Answer
$3a(p+q) \left( -3a-a^{2}p+a^2q+2p^2+4pq+2q^2 \right)$
Work Step by Step
$\bf{\text{Solution Outline:}}$
Get the $GCF$ of the given expression, $
-9a^2(p+q)-3a^3(p+q)^2+6a(p+q)^3
.$ Divide the given expression and the $GCF.$ Express the answer as the product of the $GCF$ and the resulting quotient.
$\bf{\text{Solution Details:}}$
The $GCF$ of the constants of the terms $\{
-9,-3,6
\}$ is $
3
.$ The $GCF$ of the common variable/s is the variable/s with the lowest exponent.

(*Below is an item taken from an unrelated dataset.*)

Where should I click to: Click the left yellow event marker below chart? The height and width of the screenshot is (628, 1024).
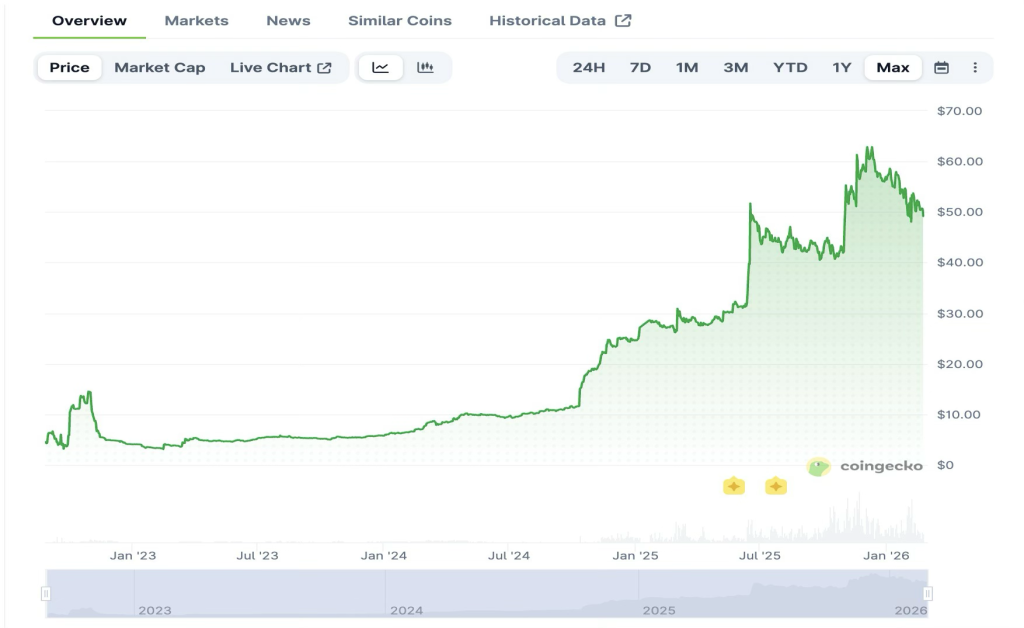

Hence, the $GCF$ of the common variable/s $\{
a^2(p+q),a^3(p+q)^2,a(p+q)^3
\}$ is $
a(p+q)
.$ Hence, the entire expression has $GCF=
3a(p+q)
.$
Factoring the $GCF=
3a(p+q)
,$ the given expression is equivalent to
\begin{array}{l}\require{cancel}
3a(p+q) \left( \dfrac{-9a^2(p+q)}{3a(p+q)}-\dfrac{3a^3(p+q)^2}{3a(p+q)}+\dfrac{6a(p+q)^3}{3a(p+q)} \right)
.\end{array}
Using the Quotient Rule of the laws of exponents which states that $\dfrac{x^m}{x^n}=x^{m-n},$ the expression above simplifies to
\begin{array}{l}\require{cancel}
3a(p+q) \left( -3a^{2-1}(p+q)^{1-1}-a^{3-1}(p+q)^{2-1}+2a^{1-1}(p+q)^{3-1} \right)
\\\\=
3a(p+q) \left( -3a^{1}(p+q)^{0}-a^{2}(p+q)^{1}+2a^{0}(p+q)^{2} \right)
\\\\=
3a(p+q) \left( -3a(1)-a^{2}(p+q)+2(1)(p+q)^{2} \right)
\\\\=
3a(p+q) \left( -3a-a^{2}(p+q)+2(p+q)^{2} \right)
.\end{array}
Using $(a+b)^2=a^2+2ab+b^2$ or the square of a binomial, the expression above is equivalent to
\begin{array}{l}\require{cancel}
3a(p+q) \left( -3a-a^{2}(p+q)+2(p^2+2pq+q^2) \right)
.\end{array}
Using $a(b+c)=ab+ac$ or the Distributive Property, the expression above is equivalent to
\begin{array}{l}\require{cancel}
3a(p+q) \left( -3a-a^{2}p+a^2q+2p^2+4pq+2q^2 \right)
.\end{array}